Scan the entries for lines with the word "first" and copy those lines.
━━━ Available data
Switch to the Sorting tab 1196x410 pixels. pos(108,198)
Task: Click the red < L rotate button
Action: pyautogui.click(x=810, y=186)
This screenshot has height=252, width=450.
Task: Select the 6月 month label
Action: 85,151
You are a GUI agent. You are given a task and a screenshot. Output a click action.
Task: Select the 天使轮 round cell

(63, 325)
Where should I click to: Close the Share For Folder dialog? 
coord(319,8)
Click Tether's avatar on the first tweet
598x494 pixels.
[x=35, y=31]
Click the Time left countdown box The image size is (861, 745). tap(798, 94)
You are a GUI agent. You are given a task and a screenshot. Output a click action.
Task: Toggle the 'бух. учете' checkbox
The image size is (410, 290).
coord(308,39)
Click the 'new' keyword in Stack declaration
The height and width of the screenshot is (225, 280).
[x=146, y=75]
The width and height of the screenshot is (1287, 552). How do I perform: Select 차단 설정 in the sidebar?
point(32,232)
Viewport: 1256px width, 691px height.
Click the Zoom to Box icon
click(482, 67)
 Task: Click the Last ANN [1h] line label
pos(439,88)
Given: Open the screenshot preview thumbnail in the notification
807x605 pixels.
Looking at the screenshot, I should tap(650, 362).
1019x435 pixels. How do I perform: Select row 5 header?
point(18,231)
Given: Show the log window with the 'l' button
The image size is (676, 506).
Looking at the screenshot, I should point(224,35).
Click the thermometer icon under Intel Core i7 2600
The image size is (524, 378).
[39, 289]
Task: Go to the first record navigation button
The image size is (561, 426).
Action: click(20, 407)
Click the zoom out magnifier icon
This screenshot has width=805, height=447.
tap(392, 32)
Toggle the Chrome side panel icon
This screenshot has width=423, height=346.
━━━━━━
» Answer section:
Click Tether's avatar on the first tweet
Task: Go to the first record navigation button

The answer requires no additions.